There shall also be a Shari’ah High Court which forms part of the Philippine justice system that will exercise juridiction over certain cases where either or both parties are Muslim. The decision of the Shari’ah High Court will be final and executory except on questions of law where the case may be elevated to the Supreme Court. The Shari’ah High Court is to be composed of five justices including the presiding justice.

The Parliament is authorized to enact laws that promote and support the traditional or tribal justice system. This notwithstanding, the regular courts will continue to function in accordance to national laws.

Correcting historical injustice

The BOL explicitly provides for a transitional justice  mechanism to address the historical grievances of the Bangsamoro and the indigenous peoples that arise from discrimination, human rights violations and marginalization. In instances of unjust dispossession, the Parliament is vested with authority to pass laws providing for the reparation of the Bangsamoro people.

As long as the basic rights guaranteed by the Constitution and the BOL are respected, the transitional justice system should work out fine and could even serve as  a model for our national  transitional justice issues (dealing with the Marcos legacy is not yet done while we have to deal with new challenges like the one posed by the massacre of the poor in the war against drugs). In the meantime, it is important to stop the cycle of injustice. In my view, if we implement the BOL provisions on human rights properly, that will be the case and we will see a better Bangsamoro and Mindanao.
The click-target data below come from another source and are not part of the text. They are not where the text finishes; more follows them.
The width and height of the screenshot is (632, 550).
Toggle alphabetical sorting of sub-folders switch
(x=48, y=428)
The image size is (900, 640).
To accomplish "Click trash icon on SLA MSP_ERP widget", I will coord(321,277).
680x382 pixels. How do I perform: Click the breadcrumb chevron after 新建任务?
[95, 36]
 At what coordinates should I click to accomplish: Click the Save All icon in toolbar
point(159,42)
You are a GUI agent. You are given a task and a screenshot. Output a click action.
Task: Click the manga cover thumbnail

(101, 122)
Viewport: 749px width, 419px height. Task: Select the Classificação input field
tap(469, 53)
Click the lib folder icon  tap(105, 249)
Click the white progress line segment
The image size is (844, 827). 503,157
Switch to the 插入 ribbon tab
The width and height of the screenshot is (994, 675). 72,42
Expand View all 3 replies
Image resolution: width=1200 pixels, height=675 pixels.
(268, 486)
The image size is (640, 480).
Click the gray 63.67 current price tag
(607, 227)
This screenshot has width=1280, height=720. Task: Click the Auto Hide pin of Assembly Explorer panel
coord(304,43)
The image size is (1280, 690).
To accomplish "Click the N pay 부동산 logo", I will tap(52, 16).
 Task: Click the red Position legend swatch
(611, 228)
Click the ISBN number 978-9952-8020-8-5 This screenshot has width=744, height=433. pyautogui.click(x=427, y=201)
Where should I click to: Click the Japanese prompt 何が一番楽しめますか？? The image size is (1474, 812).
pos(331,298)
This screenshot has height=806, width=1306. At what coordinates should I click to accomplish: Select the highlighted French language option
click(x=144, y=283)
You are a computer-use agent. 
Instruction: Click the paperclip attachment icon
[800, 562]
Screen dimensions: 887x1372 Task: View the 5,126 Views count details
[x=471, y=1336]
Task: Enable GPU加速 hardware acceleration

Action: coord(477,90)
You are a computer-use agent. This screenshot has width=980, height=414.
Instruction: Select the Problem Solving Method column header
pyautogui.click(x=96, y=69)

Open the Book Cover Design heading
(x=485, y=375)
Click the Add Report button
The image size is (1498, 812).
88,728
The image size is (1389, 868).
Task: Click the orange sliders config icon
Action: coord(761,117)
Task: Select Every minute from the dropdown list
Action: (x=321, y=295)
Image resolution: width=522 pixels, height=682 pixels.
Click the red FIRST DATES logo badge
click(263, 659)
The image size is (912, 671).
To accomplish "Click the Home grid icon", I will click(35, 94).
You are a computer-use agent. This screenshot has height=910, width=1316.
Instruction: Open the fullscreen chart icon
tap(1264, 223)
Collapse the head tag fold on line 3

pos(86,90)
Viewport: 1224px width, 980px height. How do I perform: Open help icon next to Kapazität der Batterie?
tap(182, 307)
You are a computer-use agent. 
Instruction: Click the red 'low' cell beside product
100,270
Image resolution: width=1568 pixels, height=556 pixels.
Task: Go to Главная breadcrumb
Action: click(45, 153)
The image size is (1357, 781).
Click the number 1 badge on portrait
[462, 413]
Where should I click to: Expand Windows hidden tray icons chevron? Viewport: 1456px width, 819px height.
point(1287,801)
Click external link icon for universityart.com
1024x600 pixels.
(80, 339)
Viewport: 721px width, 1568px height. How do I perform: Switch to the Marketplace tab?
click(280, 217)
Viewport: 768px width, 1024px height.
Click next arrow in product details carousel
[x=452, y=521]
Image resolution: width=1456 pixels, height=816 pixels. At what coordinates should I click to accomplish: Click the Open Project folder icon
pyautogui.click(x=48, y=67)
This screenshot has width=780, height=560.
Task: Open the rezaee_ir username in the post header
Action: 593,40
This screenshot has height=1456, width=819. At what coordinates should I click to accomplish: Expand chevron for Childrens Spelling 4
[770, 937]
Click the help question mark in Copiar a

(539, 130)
(MindaViews is the opinion section of MindaNews. Tony La Viña of Cagayan de Oro City is former Dean and currently professor at Ateneo School of Government, as well as Constitutional Law professor of Xavier University, University of the Philippines College of Law, Polytechnic University of the Philippines College of Law, De La Salle University College of Law, San Beda Graduate School of Law, Lyceum College of Law and Pamantasan ng Lungsod ng Maynila Graduate School of Law. He was also a member of the government peace panel negotiating with the MILF from January to June 2010 following the aborted signing of the already initialed Memorandum of Agreement on Ancestral Domain in 2008).